[START GIVEN ENTRIES]

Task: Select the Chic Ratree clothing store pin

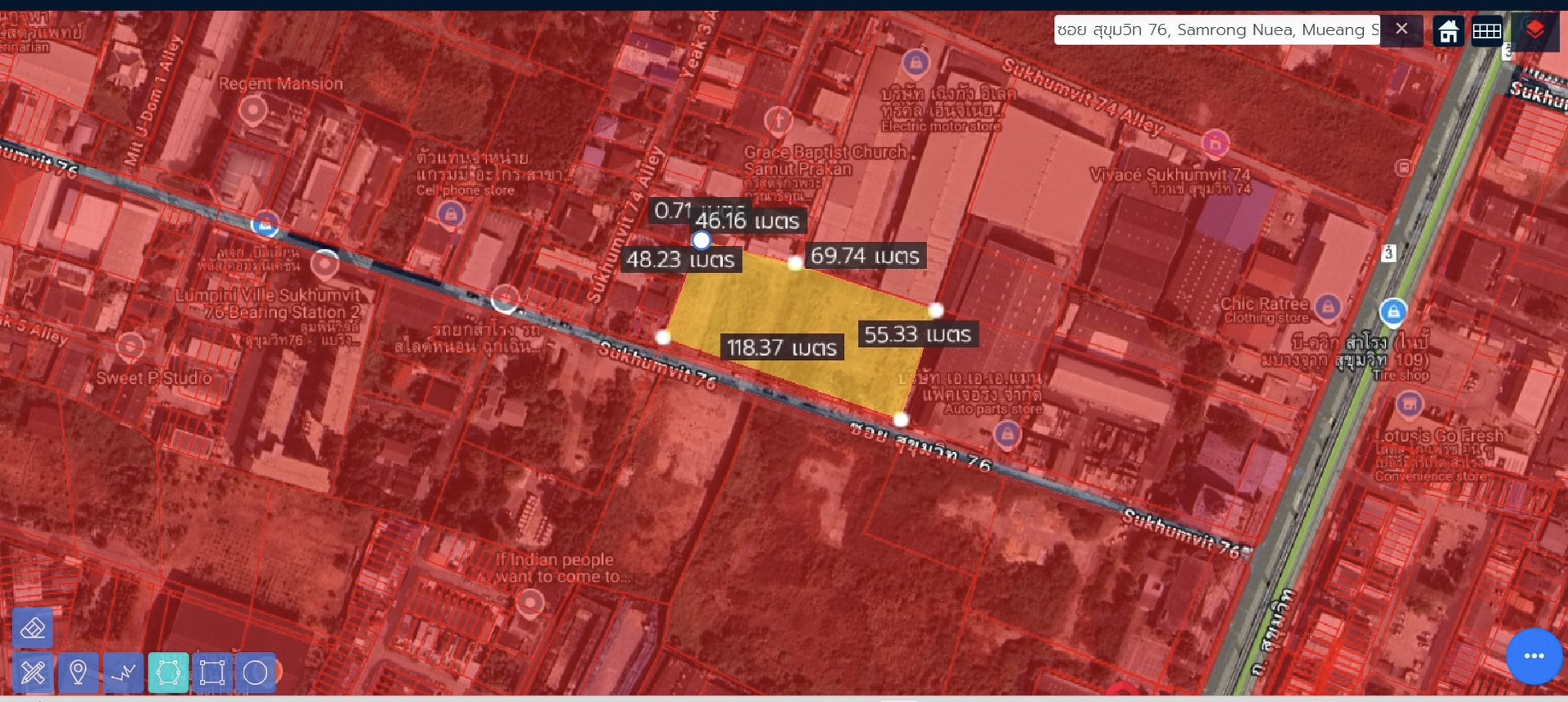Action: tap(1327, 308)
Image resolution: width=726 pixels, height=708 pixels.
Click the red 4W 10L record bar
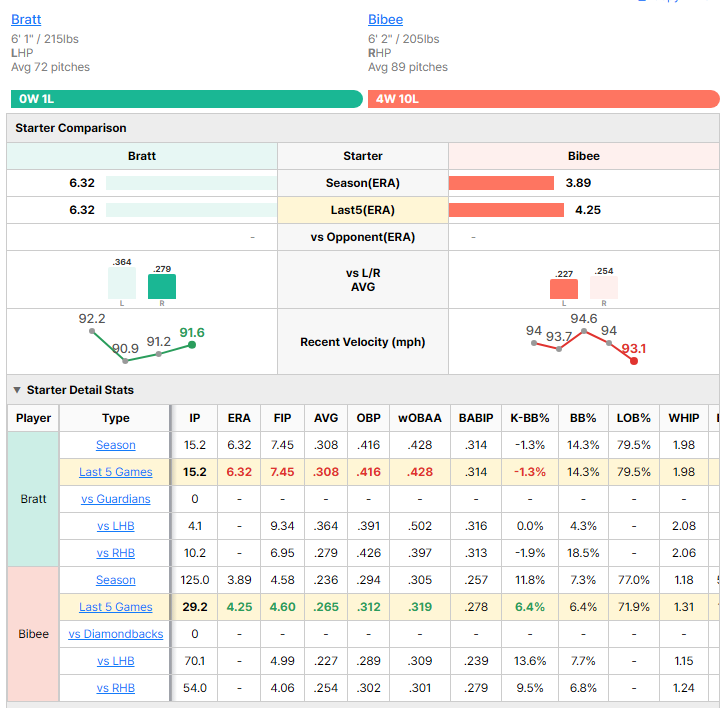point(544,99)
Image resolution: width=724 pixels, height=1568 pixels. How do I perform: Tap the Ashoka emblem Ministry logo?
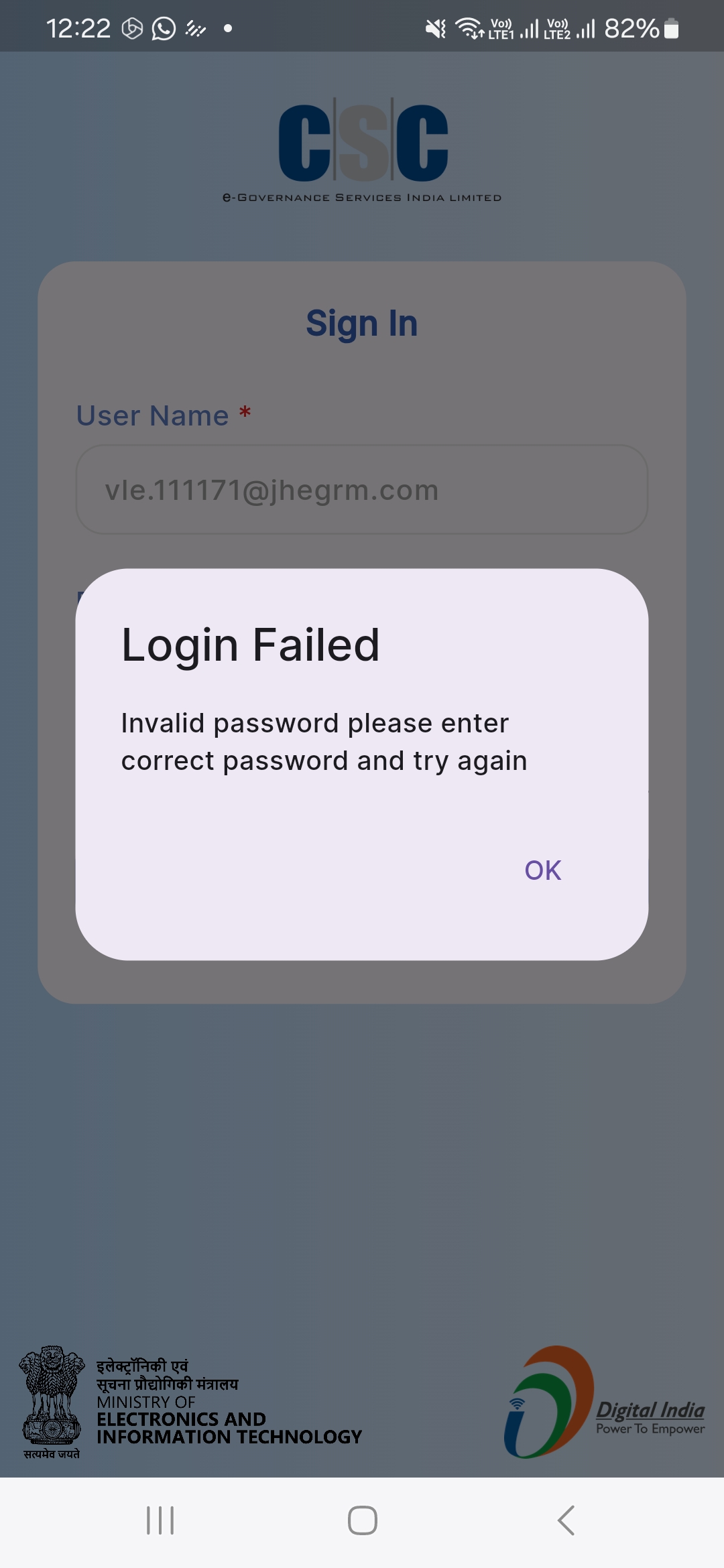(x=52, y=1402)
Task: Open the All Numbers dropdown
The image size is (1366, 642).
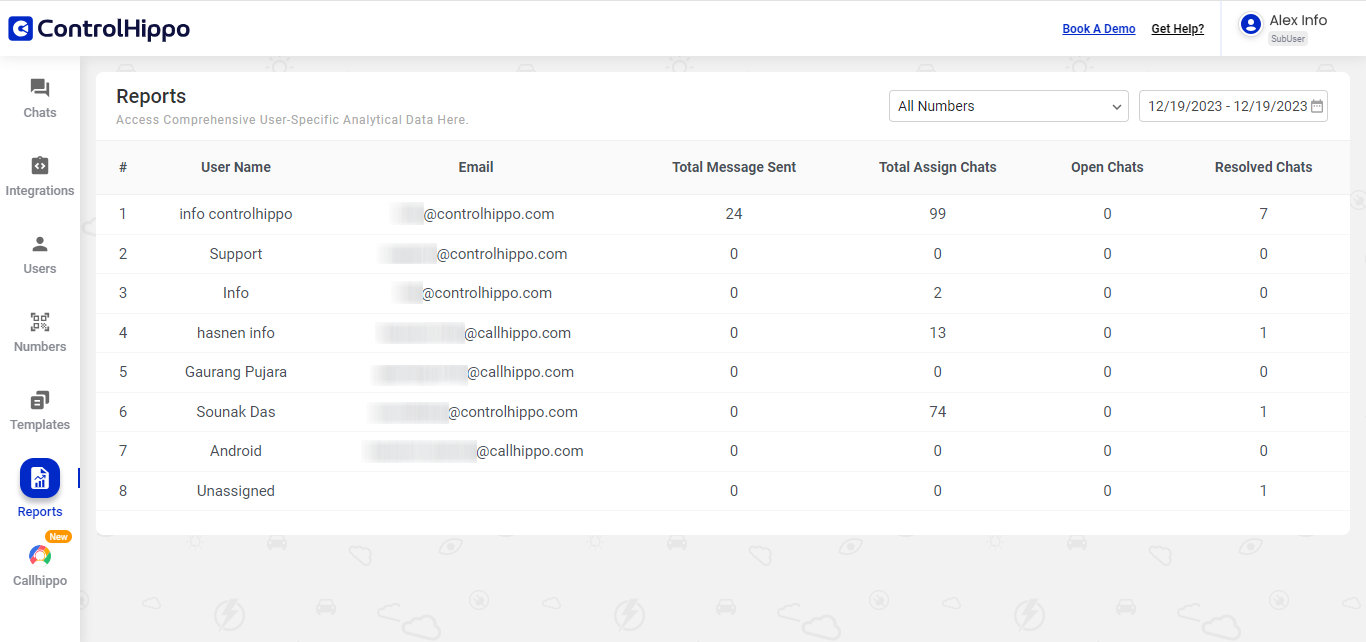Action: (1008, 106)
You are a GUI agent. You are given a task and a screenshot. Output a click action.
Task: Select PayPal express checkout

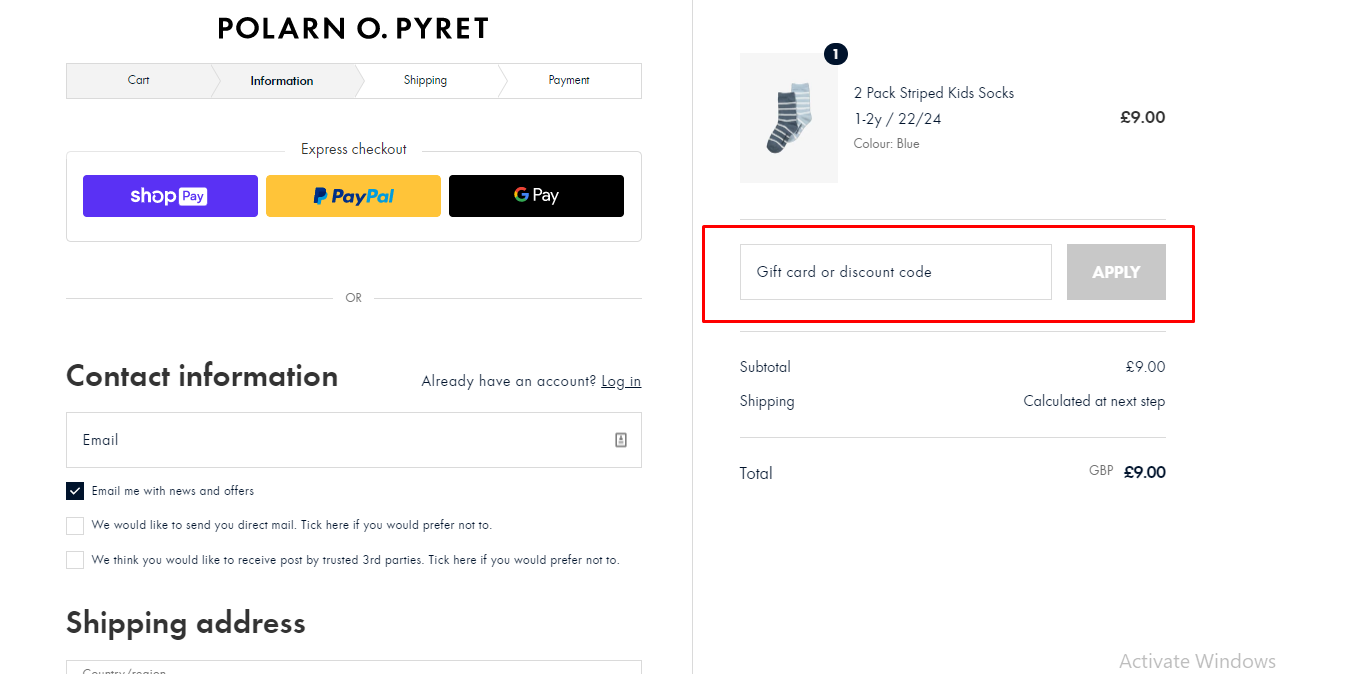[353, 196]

[END GIVEN ENTRIES]

§ **REQUIREMENTS**
Rescale the material by writing out all of its lines again, requests included, with each coordinate in the answers multiplied by 0.25 and rounded to a whole number, halves rounded up. Leave the pictures out of your answer.

§ **EXERCISE RESULT**
Task: Select the Chic Ratree clothing store pin

Action: tap(332, 77)
Image resolution: width=726 pixels, height=708 pixels.
Click the red 4W 10L record bar
point(136,25)
Image resolution: width=724 pixels, height=1568 pixels. How do I perform: Tap the Ashoka emblem Ministry logo?
(x=13, y=351)
Task: Open the All Numbers dropdown
The image size is (1366, 642).
Action: (252, 27)
You are a GUI agent. You are given a task and a screenshot. Output a click action.
Task: Select PayPal express checkout

[88, 49]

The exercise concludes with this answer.